3) Confirm that no one is in the exposure room in the flame;

4) Confirm compliance with all safety requirements.

5.9 Humidity control zone: The zone maintained at (20 ± 2) ° C and (65 ± 5)% relative humidity should be set. It should be large enough for the hanging sample to circulate with the surrounding air.

Prediction of Burning Injury Using Human Models Equipped with Instruments-Sample Preparation

6 samples and specimens

6.1 General

6.1.1 Specimen type

The type of test strip depends on the purpose of the test, as described in 6.1.2 to 6.1.4.

6.1.2 Appraisal / comparison of clothing / synthetic materials. When used to evaluate materials, the specimens must be the same design and size. The design of standard clothing is suitable to be described using size 6.3.

6.1.3 Clothing / Integrated Design Evaluation / Comparison. When used in an evaluation design, test samples must be constructed of the same material, which is a standard sized and beneficial design feature.

6.1.4 Appraisal of apparel / combined material specifications. When used to evaluate clothing or combination materials for a specific application or in a specification, the test specimen should be such a material and the clothing / combination design represents the intended application.

6.2 Number of samples. Test at least three samples from a laboratory sampling unit.

6.3 Standard clothing design. Standard garments should have a full-length metal zipper on the front set, no pockets, sleeves or shorts cuffs, and no elastic waist, meeting the size requirements provided in Table 3 (after those samples are not specified for limited use) The garments specified in Table 3 are convenient relative to the specific mannequin size used in the test. The structure is intentionally simple to minimize manufacturing costs. Standard clothing should be used to evaluate / compare materials, as in 6.1.2. Other designs are tested, as outlined in 6.1.3 and 6.1.4.

Table 3-Standard size clothing comparison materials

Size / location minimum clothing comfort

(Difference from manikin size)

mm maximum garment comfort

(Difference from manikin size)

mm

Max Bust 200230

Minimum Waist 95115

Max hips 210230

Sleeve length (shoulder top along wrist arm) 05

Leg length (crotch hem along the inside of the thigh) 0-20

Side length (waist to hem along outer legs) 0-20

7 Sample preparation

7.1 Pretreatment

Each specimen not specified for limited use shall be cleaned and in accordance with ISO6330. Once dried, the following procedure is used as a performance reference standard or as specified by the manufacturer.

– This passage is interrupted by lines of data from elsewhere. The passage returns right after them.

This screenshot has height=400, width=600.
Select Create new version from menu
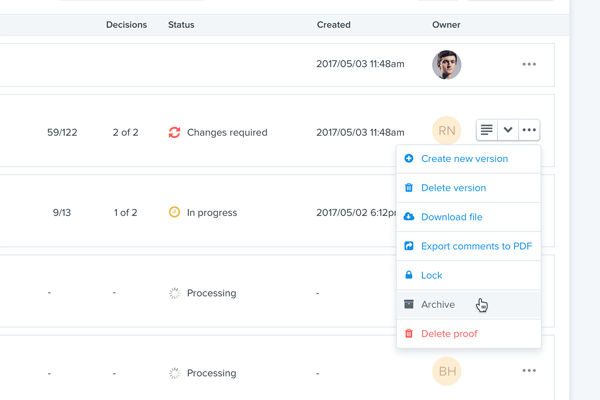(x=464, y=159)
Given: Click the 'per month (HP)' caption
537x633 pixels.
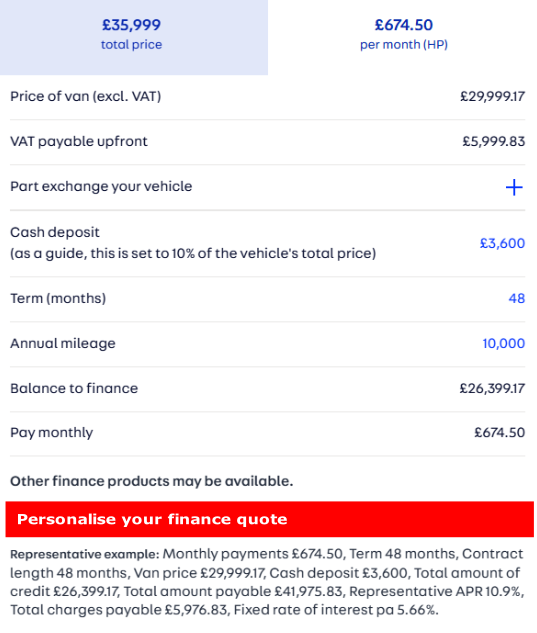Looking at the screenshot, I should [x=404, y=44].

Other pretreatments can be used as long as they are described in detail in the test report and all samples tested in the test series are exposed to the same pretreatment conditions. If the evaluation is for end-use performance specifications, the pretreatment should meet the specifications. Garments are designated for limited use and must not be washed or conditioned before drying.

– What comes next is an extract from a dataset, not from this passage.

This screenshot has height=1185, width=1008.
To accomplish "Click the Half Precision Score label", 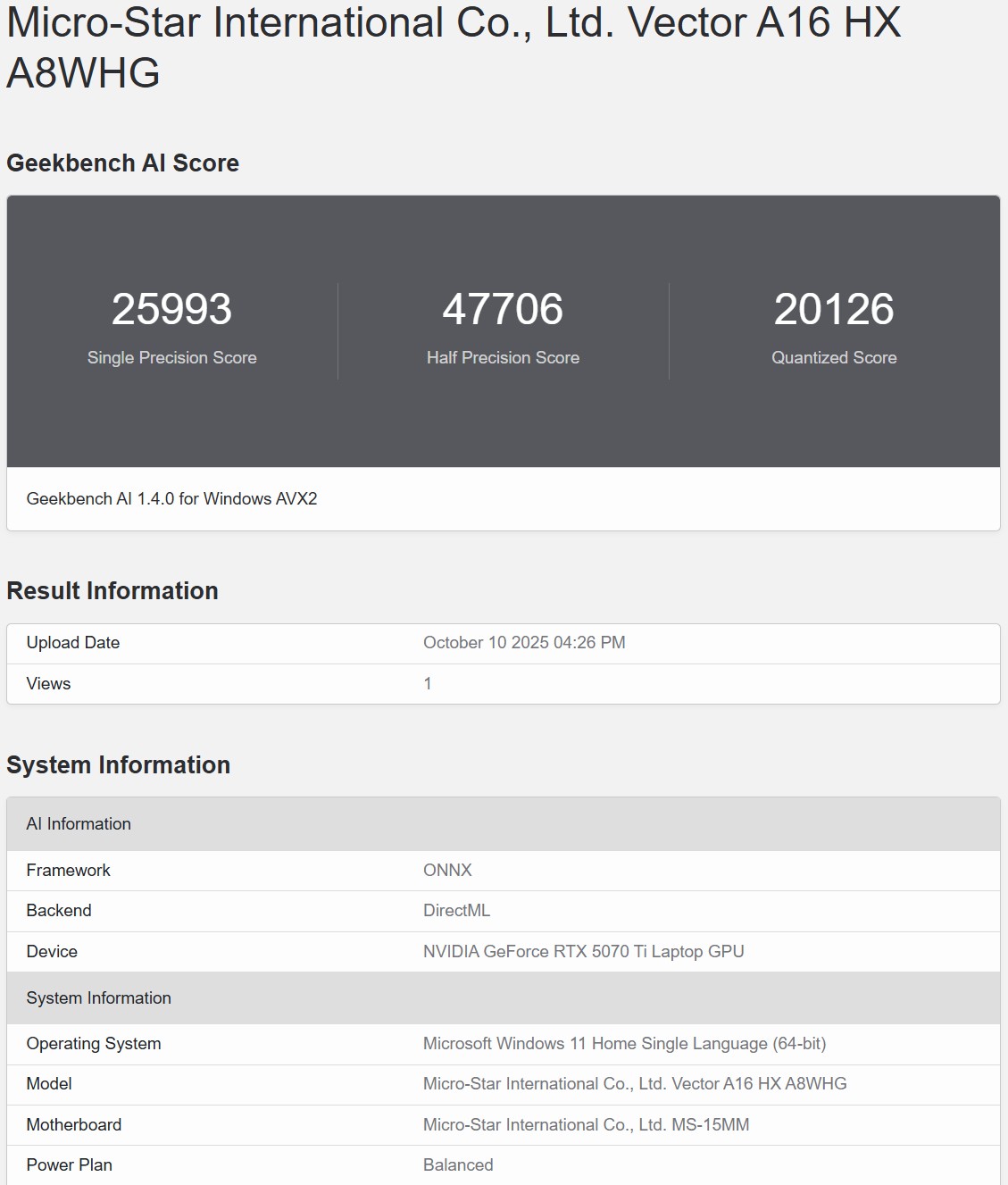I will [x=503, y=358].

Note: 1. Washing is to remove textile material from construction garments / collections that may have been removed from preparations that may be used in the finishing process.

2. Limited-use clothing is those that can be worn for specific purposes, such as cleaning water tanks, pesticides or other harmful chemicals, etc. They are usually worn in other protective clothing and discarded after use.